| Task description |
Every line from the one with "This screenshot has height=1152, width=2048." through the final line of the entries below should be returned exactly; leave out all other lines.

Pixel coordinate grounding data
BEGIN

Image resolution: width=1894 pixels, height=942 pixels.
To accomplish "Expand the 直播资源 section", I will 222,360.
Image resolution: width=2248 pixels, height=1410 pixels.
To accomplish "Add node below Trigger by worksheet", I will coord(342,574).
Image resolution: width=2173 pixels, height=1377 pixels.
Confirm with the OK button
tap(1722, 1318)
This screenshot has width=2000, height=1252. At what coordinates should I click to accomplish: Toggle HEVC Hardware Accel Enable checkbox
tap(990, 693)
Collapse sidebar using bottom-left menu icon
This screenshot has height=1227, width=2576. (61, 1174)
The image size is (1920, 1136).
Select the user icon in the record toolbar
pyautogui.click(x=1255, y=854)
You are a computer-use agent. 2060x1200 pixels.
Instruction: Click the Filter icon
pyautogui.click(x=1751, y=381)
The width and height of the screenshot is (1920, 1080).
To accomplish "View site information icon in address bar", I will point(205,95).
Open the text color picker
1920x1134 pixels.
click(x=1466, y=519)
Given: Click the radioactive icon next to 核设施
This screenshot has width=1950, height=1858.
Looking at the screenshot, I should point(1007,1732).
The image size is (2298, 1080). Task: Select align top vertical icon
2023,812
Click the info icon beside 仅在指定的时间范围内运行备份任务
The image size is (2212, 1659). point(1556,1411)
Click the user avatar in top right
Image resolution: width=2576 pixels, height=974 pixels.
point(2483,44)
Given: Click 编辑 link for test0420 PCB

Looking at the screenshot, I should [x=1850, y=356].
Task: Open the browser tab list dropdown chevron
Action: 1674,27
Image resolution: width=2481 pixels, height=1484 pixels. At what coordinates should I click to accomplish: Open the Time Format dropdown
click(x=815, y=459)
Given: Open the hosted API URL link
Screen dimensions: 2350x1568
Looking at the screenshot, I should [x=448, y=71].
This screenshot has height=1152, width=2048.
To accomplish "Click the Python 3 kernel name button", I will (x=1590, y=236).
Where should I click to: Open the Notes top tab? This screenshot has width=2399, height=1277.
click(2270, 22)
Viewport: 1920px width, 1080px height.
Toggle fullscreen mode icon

END

| Response for this exercise |
This screenshot has height=1152, width=2048.
To accomplish "Click the Python 3 kernel name button", I will (x=1590, y=236).
Where should I click to: Open the Notes top tab? This screenshot has width=2399, height=1277.
click(2270, 22)
Viewport: 1920px width, 1080px height.
Toggle fullscreen mode icon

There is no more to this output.